# Exercise goal
For this exercise, print all of the entries exactly as given.

# Stored data
────

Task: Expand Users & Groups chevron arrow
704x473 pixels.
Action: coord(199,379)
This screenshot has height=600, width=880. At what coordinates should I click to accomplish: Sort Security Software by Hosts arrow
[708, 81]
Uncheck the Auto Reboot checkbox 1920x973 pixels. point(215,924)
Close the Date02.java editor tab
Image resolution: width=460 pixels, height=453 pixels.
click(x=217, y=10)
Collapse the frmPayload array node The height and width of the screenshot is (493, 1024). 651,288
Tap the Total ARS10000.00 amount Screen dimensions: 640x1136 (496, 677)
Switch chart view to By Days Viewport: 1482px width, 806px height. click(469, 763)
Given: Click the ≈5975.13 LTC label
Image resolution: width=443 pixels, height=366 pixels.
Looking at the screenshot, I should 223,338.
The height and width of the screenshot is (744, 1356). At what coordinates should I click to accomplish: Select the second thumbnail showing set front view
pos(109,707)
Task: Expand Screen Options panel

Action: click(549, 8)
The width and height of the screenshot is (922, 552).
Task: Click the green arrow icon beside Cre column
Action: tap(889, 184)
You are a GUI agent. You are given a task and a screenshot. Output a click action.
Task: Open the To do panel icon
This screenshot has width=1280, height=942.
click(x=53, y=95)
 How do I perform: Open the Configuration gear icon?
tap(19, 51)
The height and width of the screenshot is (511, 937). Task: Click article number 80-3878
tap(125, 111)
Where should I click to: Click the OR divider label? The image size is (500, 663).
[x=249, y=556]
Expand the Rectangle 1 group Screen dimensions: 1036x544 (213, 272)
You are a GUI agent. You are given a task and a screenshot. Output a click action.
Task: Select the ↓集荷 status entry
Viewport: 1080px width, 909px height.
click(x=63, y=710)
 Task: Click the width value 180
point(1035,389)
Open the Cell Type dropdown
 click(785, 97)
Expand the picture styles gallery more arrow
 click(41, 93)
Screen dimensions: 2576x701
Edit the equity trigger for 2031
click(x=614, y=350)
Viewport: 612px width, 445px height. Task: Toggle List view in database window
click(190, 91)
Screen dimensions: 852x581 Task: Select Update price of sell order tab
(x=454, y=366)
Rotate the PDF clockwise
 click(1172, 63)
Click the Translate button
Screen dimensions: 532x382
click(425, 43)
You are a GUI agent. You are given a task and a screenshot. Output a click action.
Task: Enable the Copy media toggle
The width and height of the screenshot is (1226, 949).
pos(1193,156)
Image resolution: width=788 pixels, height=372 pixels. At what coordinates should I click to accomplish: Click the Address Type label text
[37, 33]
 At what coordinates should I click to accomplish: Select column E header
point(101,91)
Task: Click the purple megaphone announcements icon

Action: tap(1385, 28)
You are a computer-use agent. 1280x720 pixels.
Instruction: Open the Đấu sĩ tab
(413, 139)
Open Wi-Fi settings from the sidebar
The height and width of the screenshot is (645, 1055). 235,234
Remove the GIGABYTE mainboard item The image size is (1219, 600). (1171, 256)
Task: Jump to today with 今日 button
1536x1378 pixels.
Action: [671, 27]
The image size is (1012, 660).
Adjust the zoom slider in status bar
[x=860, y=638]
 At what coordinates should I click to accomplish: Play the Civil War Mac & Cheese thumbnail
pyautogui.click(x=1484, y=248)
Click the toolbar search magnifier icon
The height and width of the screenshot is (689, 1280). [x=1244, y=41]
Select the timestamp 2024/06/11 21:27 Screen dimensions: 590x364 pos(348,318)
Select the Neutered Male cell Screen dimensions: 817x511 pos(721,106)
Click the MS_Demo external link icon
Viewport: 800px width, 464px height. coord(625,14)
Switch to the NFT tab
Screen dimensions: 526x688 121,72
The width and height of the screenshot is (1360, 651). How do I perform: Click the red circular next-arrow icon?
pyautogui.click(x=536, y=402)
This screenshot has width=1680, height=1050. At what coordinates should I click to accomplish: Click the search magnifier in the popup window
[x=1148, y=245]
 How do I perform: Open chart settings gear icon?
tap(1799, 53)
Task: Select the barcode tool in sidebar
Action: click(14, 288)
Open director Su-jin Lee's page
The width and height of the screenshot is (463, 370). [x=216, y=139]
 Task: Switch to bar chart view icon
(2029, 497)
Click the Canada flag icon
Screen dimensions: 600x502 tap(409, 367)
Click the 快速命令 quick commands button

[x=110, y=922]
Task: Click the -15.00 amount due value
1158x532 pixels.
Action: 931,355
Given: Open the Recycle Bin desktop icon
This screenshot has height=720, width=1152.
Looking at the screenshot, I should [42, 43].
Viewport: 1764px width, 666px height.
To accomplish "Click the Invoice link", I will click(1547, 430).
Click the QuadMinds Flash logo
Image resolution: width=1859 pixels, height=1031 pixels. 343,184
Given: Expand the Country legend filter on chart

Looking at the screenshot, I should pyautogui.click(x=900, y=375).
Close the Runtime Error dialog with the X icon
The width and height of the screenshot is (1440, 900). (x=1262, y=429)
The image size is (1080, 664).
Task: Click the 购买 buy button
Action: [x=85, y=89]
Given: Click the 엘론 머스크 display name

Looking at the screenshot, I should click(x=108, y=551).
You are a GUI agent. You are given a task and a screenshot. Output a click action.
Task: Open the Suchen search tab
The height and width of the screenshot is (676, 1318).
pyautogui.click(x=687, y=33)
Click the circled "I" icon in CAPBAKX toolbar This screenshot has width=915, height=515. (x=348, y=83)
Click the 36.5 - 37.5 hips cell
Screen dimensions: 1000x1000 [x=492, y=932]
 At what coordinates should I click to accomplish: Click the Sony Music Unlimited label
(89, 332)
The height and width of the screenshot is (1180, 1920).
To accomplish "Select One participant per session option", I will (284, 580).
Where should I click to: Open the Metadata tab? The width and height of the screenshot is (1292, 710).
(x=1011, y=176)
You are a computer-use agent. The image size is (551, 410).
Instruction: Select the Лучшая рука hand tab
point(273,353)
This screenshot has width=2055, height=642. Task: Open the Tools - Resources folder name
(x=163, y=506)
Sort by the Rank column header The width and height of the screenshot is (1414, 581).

────

# Answer space
Task: Expand Users & Groups chevron arrow
704x473 pixels.
Action: coord(199,379)
This screenshot has height=600, width=880. At what coordinates should I click to accomplish: Sort Security Software by Hosts arrow
[708, 81]
Uncheck the Auto Reboot checkbox 1920x973 pixels. point(215,924)
Close the Date02.java editor tab
Image resolution: width=460 pixels, height=453 pixels.
click(x=217, y=10)
Collapse the frmPayload array node The height and width of the screenshot is (493, 1024). 651,288
Tap the Total ARS10000.00 amount Screen dimensions: 640x1136 (496, 677)
Switch chart view to By Days Viewport: 1482px width, 806px height. click(469, 763)
Given: Click the ≈5975.13 LTC label
Image resolution: width=443 pixels, height=366 pixels.
Looking at the screenshot, I should 223,338.
The height and width of the screenshot is (744, 1356). At what coordinates should I click to accomplish: Select the second thumbnail showing set front view
pos(109,707)
Task: Expand Screen Options panel

Action: click(549, 8)
The width and height of the screenshot is (922, 552).
Task: Click the green arrow icon beside Cre column
Action: tap(889, 184)
You are a GUI agent. You are given a task and a screenshot. Output a click action.
Task: Open the To do panel icon
This screenshot has width=1280, height=942.
click(x=53, y=95)
 How do I perform: Open the Configuration gear icon?
tap(19, 51)
The height and width of the screenshot is (511, 937). Task: Click article number 80-3878
tap(125, 111)
Where should I click to: Click the OR divider label? The image size is (500, 663).
[x=249, y=556]
Expand the Rectangle 1 group Screen dimensions: 1036x544 (213, 272)
You are a GUI agent. You are given a task and a screenshot. Output a click action.
Task: Select the ↓集荷 status entry
Viewport: 1080px width, 909px height.
click(x=63, y=710)
 Task: Click the width value 180
point(1035,389)
Open the Cell Type dropdown
 click(785, 97)
Expand the picture styles gallery more arrow
 click(41, 93)
Screen dimensions: 2576x701
Edit the equity trigger for 2031
click(x=614, y=350)
Viewport: 612px width, 445px height. Task: Toggle List view in database window
click(190, 91)
Screen dimensions: 852x581 Task: Select Update price of sell order tab
(x=454, y=366)
Rotate the PDF clockwise
 click(1172, 63)
Click the Translate button
Screen dimensions: 532x382
click(425, 43)
You are a GUI agent. You are given a task and a screenshot. Output a click action.
Task: Enable the Copy media toggle
The width and height of the screenshot is (1226, 949).
pos(1193,156)
Image resolution: width=788 pixels, height=372 pixels. At what coordinates should I click to accomplish: Click the Address Type label text
[37, 33]
 At what coordinates should I click to accomplish: Select column E header
point(101,91)
Task: Click the purple megaphone announcements icon

Action: tap(1385, 28)
You are a computer-use agent. 1280x720 pixels.
Instruction: Open the Đấu sĩ tab
(413, 139)
Open Wi-Fi settings from the sidebar
The height and width of the screenshot is (645, 1055). 235,234
Remove the GIGABYTE mainboard item The image size is (1219, 600). (1171, 256)
Task: Jump to today with 今日 button
1536x1378 pixels.
Action: [671, 27]
The image size is (1012, 660).
Adjust the zoom slider in status bar
[x=860, y=638]
 At what coordinates should I click to accomplish: Play the Civil War Mac & Cheese thumbnail
pyautogui.click(x=1484, y=248)
Click the toolbar search magnifier icon
The height and width of the screenshot is (689, 1280). [x=1244, y=41]
Select the timestamp 2024/06/11 21:27 Screen dimensions: 590x364 pos(348,318)
Select the Neutered Male cell Screen dimensions: 817x511 pos(721,106)
Click the MS_Demo external link icon
Viewport: 800px width, 464px height. coord(625,14)
Switch to the NFT tab
Screen dimensions: 526x688 121,72
The width and height of the screenshot is (1360, 651). How do I perform: Click the red circular next-arrow icon?
pyautogui.click(x=536, y=402)
This screenshot has width=1680, height=1050. At what coordinates should I click to accomplish: Click the search magnifier in the popup window
[x=1148, y=245]
 How do I perform: Open chart settings gear icon?
tap(1799, 53)
Task: Select the barcode tool in sidebar
Action: click(14, 288)
Open director Su-jin Lee's page
The width and height of the screenshot is (463, 370). [x=216, y=139]
 Task: Switch to bar chart view icon
(2029, 497)
Click the Canada flag icon
Screen dimensions: 600x502 tap(409, 367)
Click the 快速命令 quick commands button

[x=110, y=922]
Task: Click the -15.00 amount due value
1158x532 pixels.
Action: 931,355
Given: Open the Recycle Bin desktop icon
This screenshot has height=720, width=1152.
Looking at the screenshot, I should [42, 43].
Viewport: 1764px width, 666px height.
To accomplish "Click the Invoice link", I will click(1547, 430).
Click the QuadMinds Flash logo
Image resolution: width=1859 pixels, height=1031 pixels. 343,184
Given: Expand the Country legend filter on chart

Looking at the screenshot, I should pyautogui.click(x=900, y=375).
Close the Runtime Error dialog with the X icon
The width and height of the screenshot is (1440, 900). (x=1262, y=429)
The image size is (1080, 664).
Task: Click the 购买 buy button
Action: [x=85, y=89]
Given: Click the 엘론 머스크 display name

Looking at the screenshot, I should click(x=108, y=551).
You are a GUI agent. You are given a task and a screenshot. Output a click action.
Task: Open the Suchen search tab
The height and width of the screenshot is (676, 1318).
pyautogui.click(x=687, y=33)
Click the circled "I" icon in CAPBAKX toolbar This screenshot has width=915, height=515. (x=348, y=83)
Click the 36.5 - 37.5 hips cell
Screen dimensions: 1000x1000 [x=492, y=932]
 At what coordinates should I click to accomplish: Click the Sony Music Unlimited label
(89, 332)
The height and width of the screenshot is (1180, 1920).
To accomplish "Select One participant per session option", I will (284, 580).
Where should I click to: Open the Metadata tab? The width and height of the screenshot is (1292, 710).
(x=1011, y=176)
You are a computer-use agent. The image size is (551, 410).
Instruction: Select the Лучшая рука hand tab
point(273,353)
This screenshot has width=2055, height=642. Task: Open the Tools - Resources folder name
(x=163, y=506)
Sort by the Rank column header The width and height of the screenshot is (1414, 581).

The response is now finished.